**EXERCISE DETAILS**:
Taking the data below, please print only the lines from the line holding "The height and width of the screenshot is (278, 432)." to the line holding "Image resolution: width=1000", inclusive, with pictures omitted.

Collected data
• • • • • • •

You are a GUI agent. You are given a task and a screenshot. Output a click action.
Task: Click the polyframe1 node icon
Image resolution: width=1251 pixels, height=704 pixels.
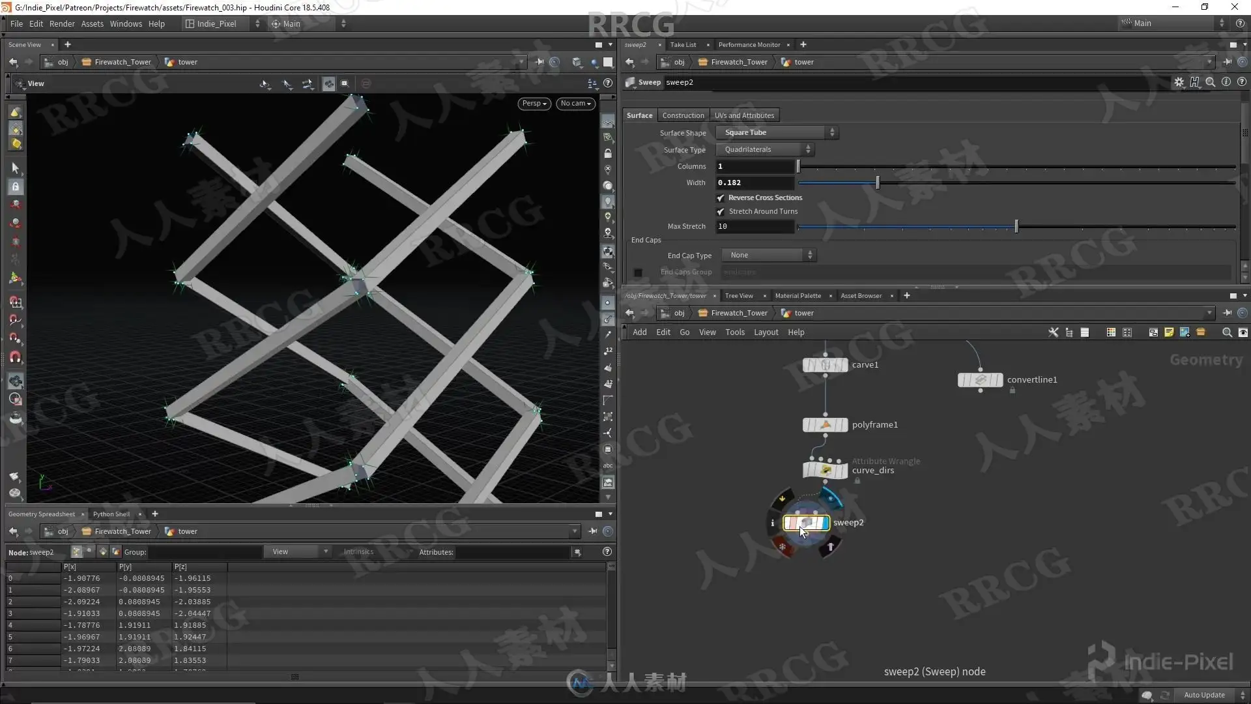[825, 425]
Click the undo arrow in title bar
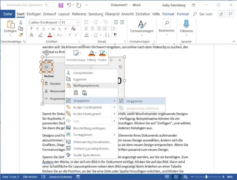 tap(70, 6)
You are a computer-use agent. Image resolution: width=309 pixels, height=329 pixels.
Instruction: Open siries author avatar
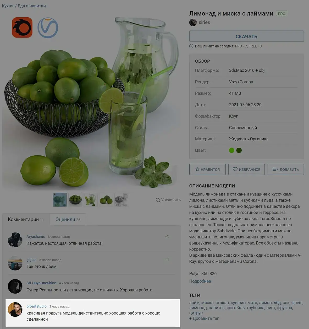193,22
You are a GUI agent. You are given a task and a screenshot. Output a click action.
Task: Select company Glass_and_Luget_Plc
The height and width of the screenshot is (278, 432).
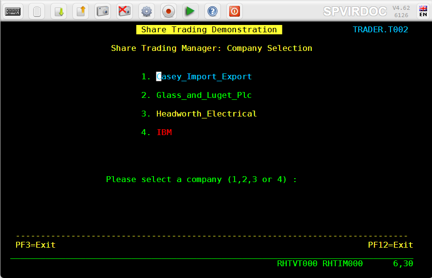coord(204,95)
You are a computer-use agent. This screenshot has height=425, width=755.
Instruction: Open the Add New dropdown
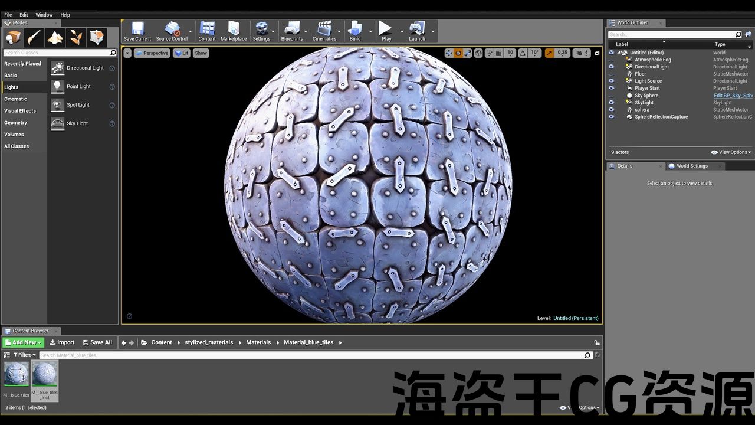23,342
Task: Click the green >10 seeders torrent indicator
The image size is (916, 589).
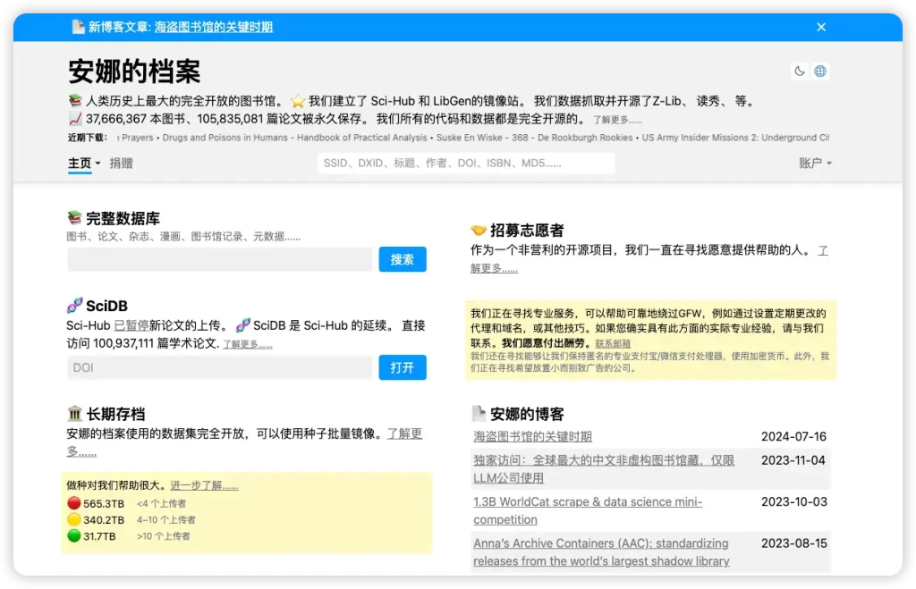Action: [x=74, y=535]
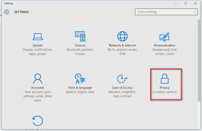202x131 pixels.
Task: Click the scrollbar up arrow
Action: [199, 18]
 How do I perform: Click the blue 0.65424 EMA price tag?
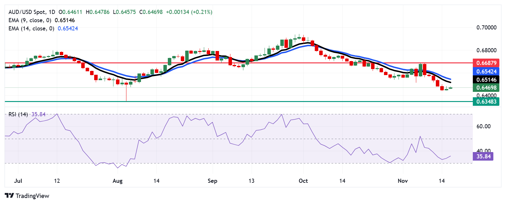coord(486,72)
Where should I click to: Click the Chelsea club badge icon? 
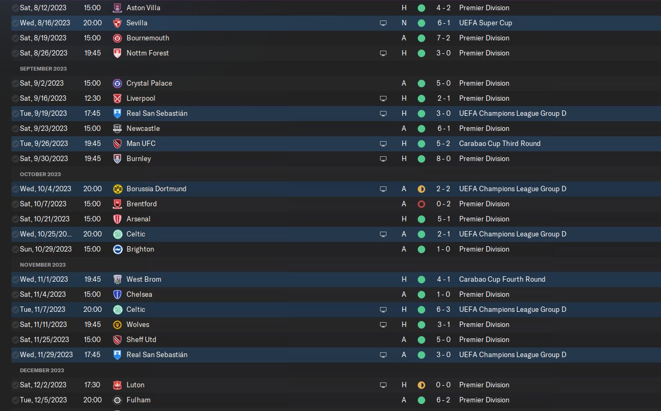coord(117,295)
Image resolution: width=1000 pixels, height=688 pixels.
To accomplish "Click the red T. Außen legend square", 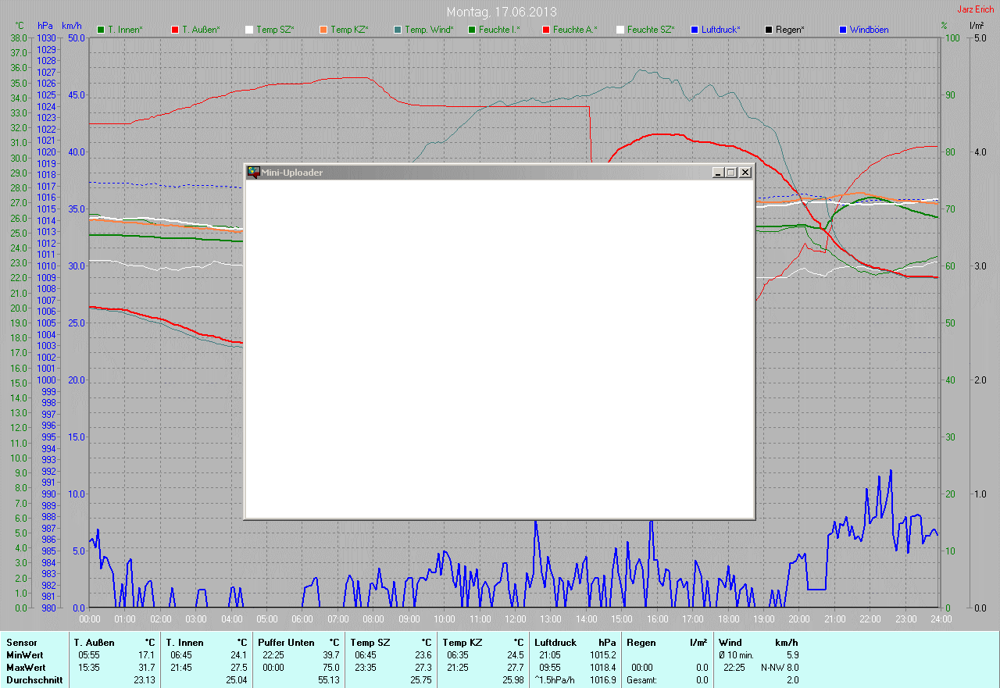I will [175, 30].
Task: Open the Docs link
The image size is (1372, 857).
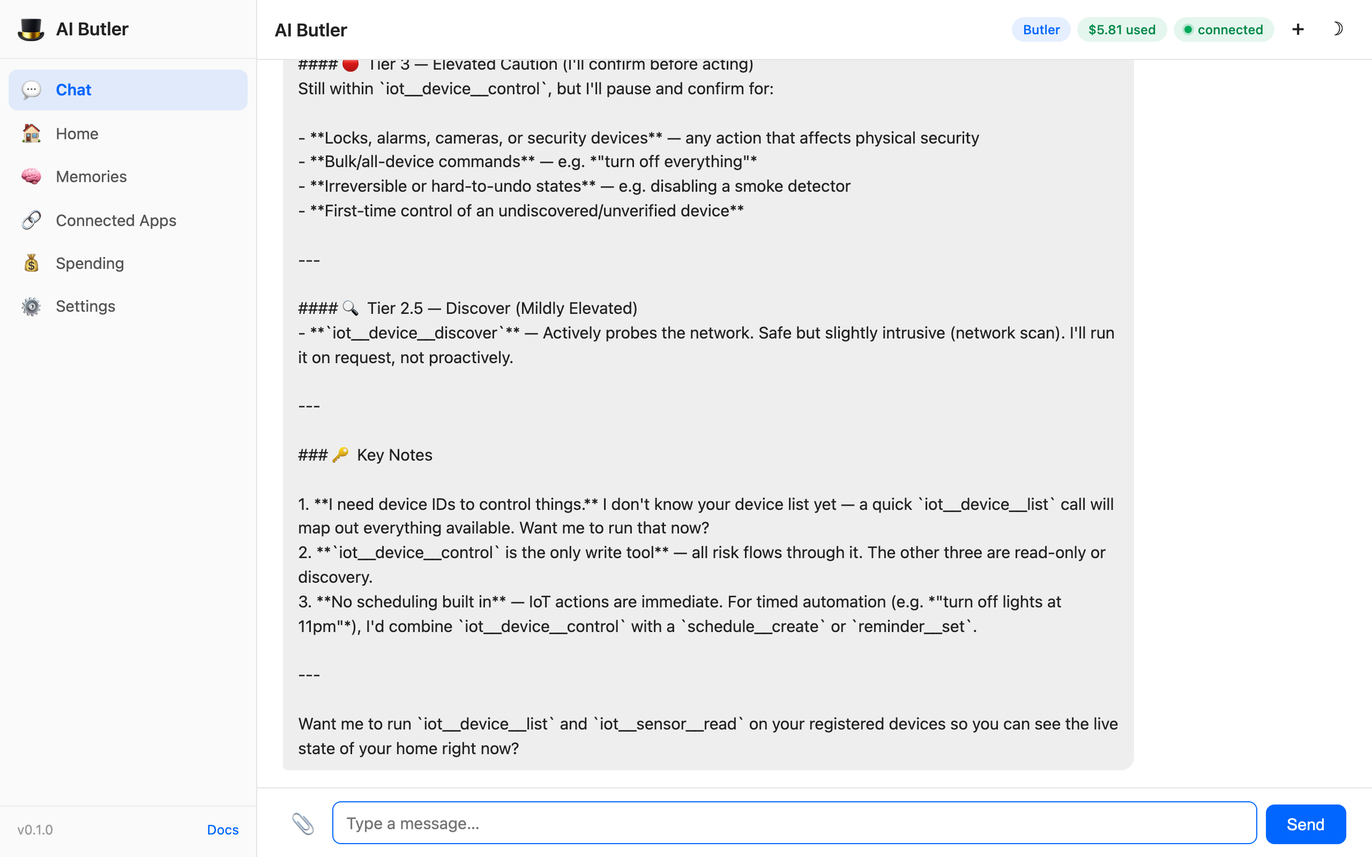Action: click(x=222, y=830)
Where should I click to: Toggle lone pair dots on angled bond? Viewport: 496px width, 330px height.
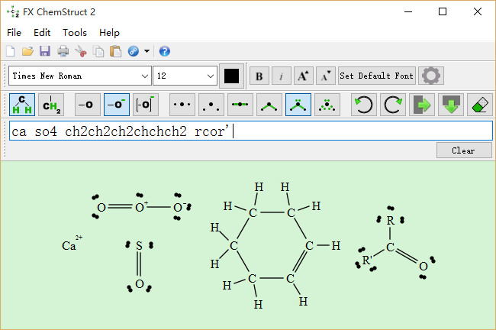(x=298, y=104)
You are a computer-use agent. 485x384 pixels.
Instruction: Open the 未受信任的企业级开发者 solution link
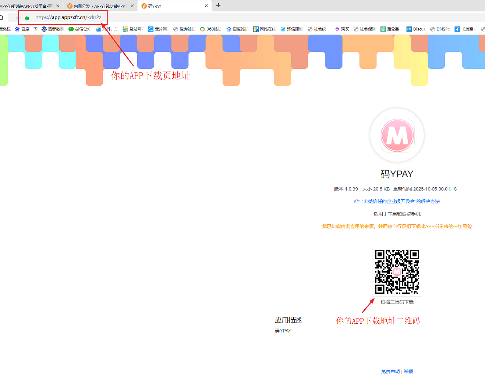point(400,201)
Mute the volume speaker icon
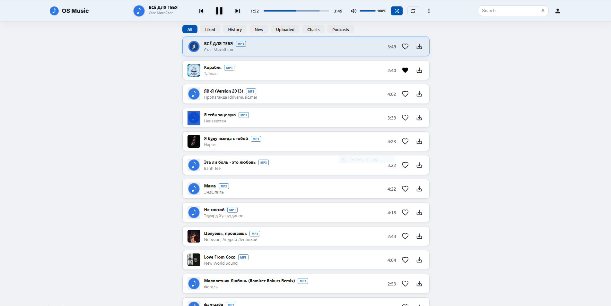The height and width of the screenshot is (306, 611). 354,11
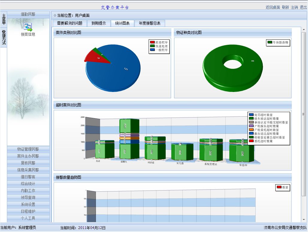Image resolution: width=308 pixels, height=232 pixels.
Task: Log out using the 注销 link
Action: [294, 7]
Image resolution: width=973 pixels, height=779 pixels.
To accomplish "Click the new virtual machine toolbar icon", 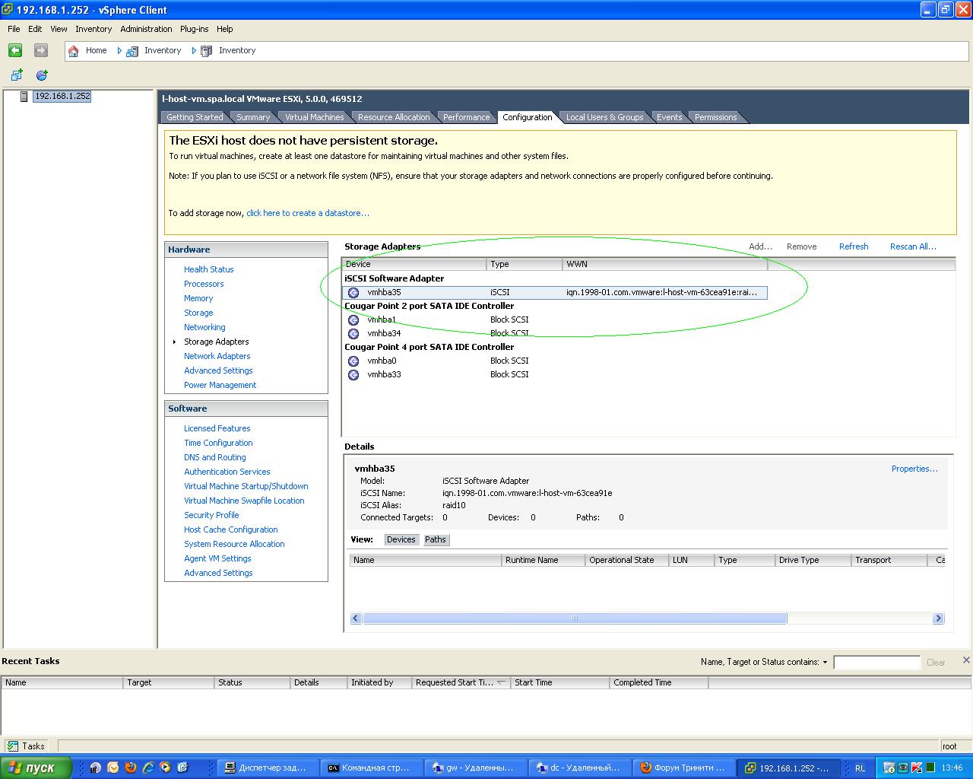I will (x=17, y=75).
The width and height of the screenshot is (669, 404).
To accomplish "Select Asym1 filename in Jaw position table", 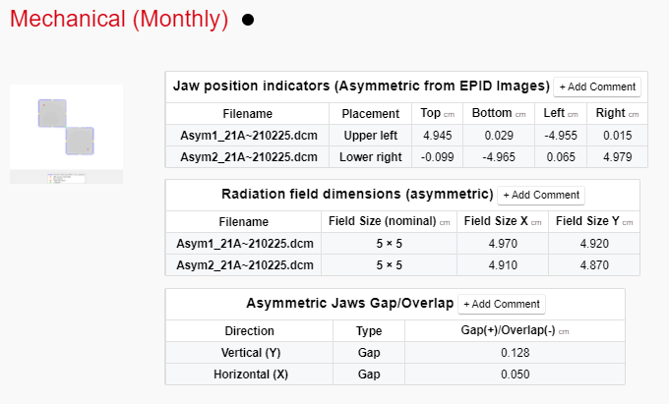I will pyautogui.click(x=247, y=136).
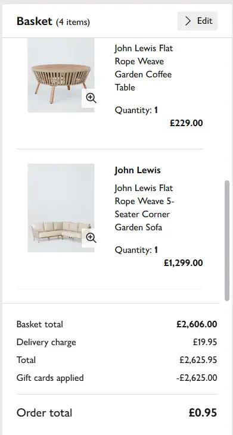Click the Gift cards applied row
This screenshot has height=435, width=233.
117,378
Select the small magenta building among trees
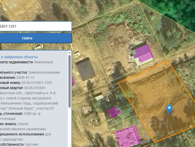 point(114,112)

• • • • • • •

**TASK SOLUTION**:
The height and width of the screenshot is (278, 432).
coord(204,95)
You are a computer-use agent. This screenshot has height=425, width=755.
Instruction: Open the Add New dropdown
23,342
Task: Click the green >10 seeders torrent indicator
The image size is (916, 589).
Action: [x=74, y=535]
202x131 pixels.
Task: Click the scrollbar up arrow
Action: [199, 18]
 How do I perform: Click the blue 0.65424 EMA price tag?
coord(486,72)
Where should I click to: Click the Chelsea club badge icon? 
coord(117,295)
Image resolution: width=1000 pixels, height=688 pixels.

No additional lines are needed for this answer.